Stated problem
Copy out all of the entries below, substituting "favorites" for every "wishlist" and leaving the rest unchanged.

— START OF Input material —

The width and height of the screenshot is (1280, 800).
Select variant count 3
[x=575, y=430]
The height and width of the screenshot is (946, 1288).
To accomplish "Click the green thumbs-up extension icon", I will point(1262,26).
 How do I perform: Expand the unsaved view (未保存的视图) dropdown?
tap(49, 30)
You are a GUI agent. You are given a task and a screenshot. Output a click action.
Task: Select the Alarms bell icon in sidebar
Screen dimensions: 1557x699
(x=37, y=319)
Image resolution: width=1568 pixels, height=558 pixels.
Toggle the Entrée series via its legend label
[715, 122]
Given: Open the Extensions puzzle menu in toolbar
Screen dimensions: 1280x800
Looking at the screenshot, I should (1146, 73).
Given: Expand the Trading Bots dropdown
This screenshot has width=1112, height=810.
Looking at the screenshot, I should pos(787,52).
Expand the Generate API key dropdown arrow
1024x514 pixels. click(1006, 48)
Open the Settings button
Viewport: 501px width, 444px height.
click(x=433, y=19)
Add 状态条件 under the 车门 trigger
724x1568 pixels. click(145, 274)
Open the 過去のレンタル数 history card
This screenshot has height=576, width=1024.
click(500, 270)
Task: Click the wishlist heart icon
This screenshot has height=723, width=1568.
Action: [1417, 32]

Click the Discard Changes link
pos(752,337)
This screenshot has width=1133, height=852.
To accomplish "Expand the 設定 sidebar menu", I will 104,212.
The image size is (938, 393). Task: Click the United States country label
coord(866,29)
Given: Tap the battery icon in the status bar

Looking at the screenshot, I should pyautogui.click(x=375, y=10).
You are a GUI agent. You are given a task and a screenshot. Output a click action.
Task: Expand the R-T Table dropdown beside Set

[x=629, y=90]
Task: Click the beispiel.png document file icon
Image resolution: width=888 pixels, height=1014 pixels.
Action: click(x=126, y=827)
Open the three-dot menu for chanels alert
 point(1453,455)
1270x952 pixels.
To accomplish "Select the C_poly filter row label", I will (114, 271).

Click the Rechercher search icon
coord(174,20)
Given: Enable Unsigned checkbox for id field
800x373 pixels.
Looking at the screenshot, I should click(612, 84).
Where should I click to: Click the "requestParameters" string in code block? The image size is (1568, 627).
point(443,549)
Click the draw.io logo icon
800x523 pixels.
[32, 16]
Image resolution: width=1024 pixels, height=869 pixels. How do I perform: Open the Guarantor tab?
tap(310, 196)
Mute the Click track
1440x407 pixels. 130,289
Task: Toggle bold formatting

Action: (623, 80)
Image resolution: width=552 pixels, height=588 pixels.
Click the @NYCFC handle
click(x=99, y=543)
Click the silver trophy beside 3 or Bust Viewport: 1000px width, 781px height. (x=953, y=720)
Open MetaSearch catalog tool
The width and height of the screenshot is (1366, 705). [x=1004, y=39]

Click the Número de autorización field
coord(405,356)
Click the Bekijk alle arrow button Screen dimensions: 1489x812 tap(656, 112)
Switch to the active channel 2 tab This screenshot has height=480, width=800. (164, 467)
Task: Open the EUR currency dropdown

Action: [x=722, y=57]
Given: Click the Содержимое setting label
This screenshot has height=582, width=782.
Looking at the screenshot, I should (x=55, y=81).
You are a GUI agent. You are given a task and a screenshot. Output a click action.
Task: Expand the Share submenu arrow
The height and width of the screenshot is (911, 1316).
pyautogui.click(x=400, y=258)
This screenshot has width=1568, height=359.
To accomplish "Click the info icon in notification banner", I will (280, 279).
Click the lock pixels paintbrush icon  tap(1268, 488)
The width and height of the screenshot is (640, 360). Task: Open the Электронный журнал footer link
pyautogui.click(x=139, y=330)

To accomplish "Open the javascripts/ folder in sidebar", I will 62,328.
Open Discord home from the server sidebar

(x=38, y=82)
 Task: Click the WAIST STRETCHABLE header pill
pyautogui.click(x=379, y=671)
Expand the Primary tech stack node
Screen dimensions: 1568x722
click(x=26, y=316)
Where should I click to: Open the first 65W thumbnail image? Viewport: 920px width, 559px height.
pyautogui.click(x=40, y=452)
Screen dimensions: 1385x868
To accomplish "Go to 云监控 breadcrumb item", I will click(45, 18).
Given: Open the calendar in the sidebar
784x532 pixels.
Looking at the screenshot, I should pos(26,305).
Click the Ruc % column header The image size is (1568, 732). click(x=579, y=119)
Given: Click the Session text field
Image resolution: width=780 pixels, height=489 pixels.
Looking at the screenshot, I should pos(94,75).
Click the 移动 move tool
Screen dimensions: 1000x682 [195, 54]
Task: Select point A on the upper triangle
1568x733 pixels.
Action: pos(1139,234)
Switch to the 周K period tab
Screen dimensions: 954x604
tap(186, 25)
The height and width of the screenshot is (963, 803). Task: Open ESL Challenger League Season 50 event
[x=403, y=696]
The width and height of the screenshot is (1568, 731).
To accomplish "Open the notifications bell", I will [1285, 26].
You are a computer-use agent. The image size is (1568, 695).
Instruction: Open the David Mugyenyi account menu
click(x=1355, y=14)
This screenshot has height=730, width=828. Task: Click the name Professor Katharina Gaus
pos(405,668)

— END OF Input material —

Response to this exercise
The width and height of the screenshot is (1280, 800).
Select variant count 3
[x=575, y=430]
The height and width of the screenshot is (946, 1288).
To accomplish "Click the green thumbs-up extension icon", I will point(1262,26).
 How do I perform: Expand the unsaved view (未保存的视图) dropdown?
tap(49, 30)
You are a GUI agent. You are given a task and a screenshot. Output a click action.
Task: Select the Alarms bell icon in sidebar
Screen dimensions: 1557x699
(x=37, y=319)
Image resolution: width=1568 pixels, height=558 pixels.
Toggle the Entrée series via its legend label
[715, 122]
Given: Open the Extensions puzzle menu in toolbar
Screen dimensions: 1280x800
Looking at the screenshot, I should (1146, 73).
Given: Expand the Trading Bots dropdown
This screenshot has width=1112, height=810.
Looking at the screenshot, I should pos(787,52).
Expand the Generate API key dropdown arrow
1024x514 pixels. click(1006, 48)
Open the Settings button
Viewport: 501px width, 444px height.
click(x=433, y=19)
Add 状态条件 under the 车门 trigger
724x1568 pixels. click(145, 274)
Open the 過去のレンタル数 history card
This screenshot has height=576, width=1024.
click(500, 270)
Task: Click the favorites heart icon
This screenshot has height=723, width=1568.
Action: [1417, 32]

Click the Discard Changes link
pos(752,337)
This screenshot has width=1133, height=852.
To accomplish "Expand the 設定 sidebar menu", I will 104,212.
The image size is (938, 393). Task: Click the United States country label
coord(866,29)
Given: Tap the battery icon in the status bar

Looking at the screenshot, I should pyautogui.click(x=375, y=10).
You are a GUI agent. You are given a task and a screenshot. Output a click action.
Task: Expand the R-T Table dropdown beside Set

[x=629, y=90]
Task: Click the beispiel.png document file icon
Image resolution: width=888 pixels, height=1014 pixels.
Action: click(x=126, y=827)
Open the three-dot menu for chanels alert
 point(1453,455)
1270x952 pixels.
To accomplish "Select the C_poly filter row label", I will (114, 271).

Click the Rechercher search icon
coord(174,20)
Given: Enable Unsigned checkbox for id field
800x373 pixels.
Looking at the screenshot, I should click(612, 84).
Where should I click to: Click the "requestParameters" string in code block? The image size is (1568, 627).
point(443,549)
Click the draw.io logo icon
800x523 pixels.
[32, 16]
Image resolution: width=1024 pixels, height=869 pixels. How do I perform: Open the Guarantor tab?
tap(310, 196)
Mute the Click track
1440x407 pixels. 130,289
Task: Toggle bold formatting

Action: (623, 80)
Image resolution: width=552 pixels, height=588 pixels.
Click the @NYCFC handle
click(x=99, y=543)
Click the silver trophy beside 3 or Bust Viewport: 1000px width, 781px height. (x=953, y=720)
Open MetaSearch catalog tool
The width and height of the screenshot is (1366, 705). [x=1004, y=39]

Click the Número de autorización field
coord(405,356)
Click the Bekijk alle arrow button Screen dimensions: 1489x812 tap(656, 112)
Switch to the active channel 2 tab This screenshot has height=480, width=800. (164, 467)
Task: Open the EUR currency dropdown

Action: [x=722, y=57]
Given: Click the Содержимое setting label
This screenshot has height=582, width=782.
Looking at the screenshot, I should (x=55, y=81).
You are a GUI agent. You are given a task and a screenshot. Output a click action.
Task: Expand the Share submenu arrow
The height and width of the screenshot is (911, 1316).
pyautogui.click(x=400, y=258)
This screenshot has width=1568, height=359.
To accomplish "Click the info icon in notification banner", I will (280, 279).
Click the lock pixels paintbrush icon  tap(1268, 488)
The width and height of the screenshot is (640, 360). Task: Open the Электронный журнал footer link
pyautogui.click(x=139, y=330)

To accomplish "Open the javascripts/ folder in sidebar", I will 62,328.
Open Discord home from the server sidebar

(x=38, y=82)
 Task: Click the WAIST STRETCHABLE header pill
pyautogui.click(x=379, y=671)
Expand the Primary tech stack node
Screen dimensions: 1568x722
click(x=26, y=316)
Where should I click to: Open the first 65W thumbnail image? Viewport: 920px width, 559px height.
pyautogui.click(x=40, y=452)
Screen dimensions: 1385x868
To accomplish "Go to 云监控 breadcrumb item", I will click(45, 18).
Given: Open the calendar in the sidebar
784x532 pixels.
Looking at the screenshot, I should pos(26,305).
Click the Ruc % column header The image size is (1568, 732). click(x=579, y=119)
Given: Click the Session text field
Image resolution: width=780 pixels, height=489 pixels.
Looking at the screenshot, I should pos(94,75).
Click the 移动 move tool
Screen dimensions: 1000x682 [195, 54]
Task: Select point A on the upper triangle
1568x733 pixels.
Action: pos(1139,234)
Switch to the 周K period tab
Screen dimensions: 954x604
tap(186, 25)
The height and width of the screenshot is (963, 803). Task: Open ESL Challenger League Season 50 event
[x=403, y=696]
The width and height of the screenshot is (1568, 731).
To accomplish "Open the notifications bell", I will [1285, 26].
You are a computer-use agent. The image size is (1568, 695).
Instruction: Open the David Mugyenyi account menu
click(x=1355, y=14)
This screenshot has height=730, width=828. Task: Click the name Professor Katharina Gaus
pos(405,668)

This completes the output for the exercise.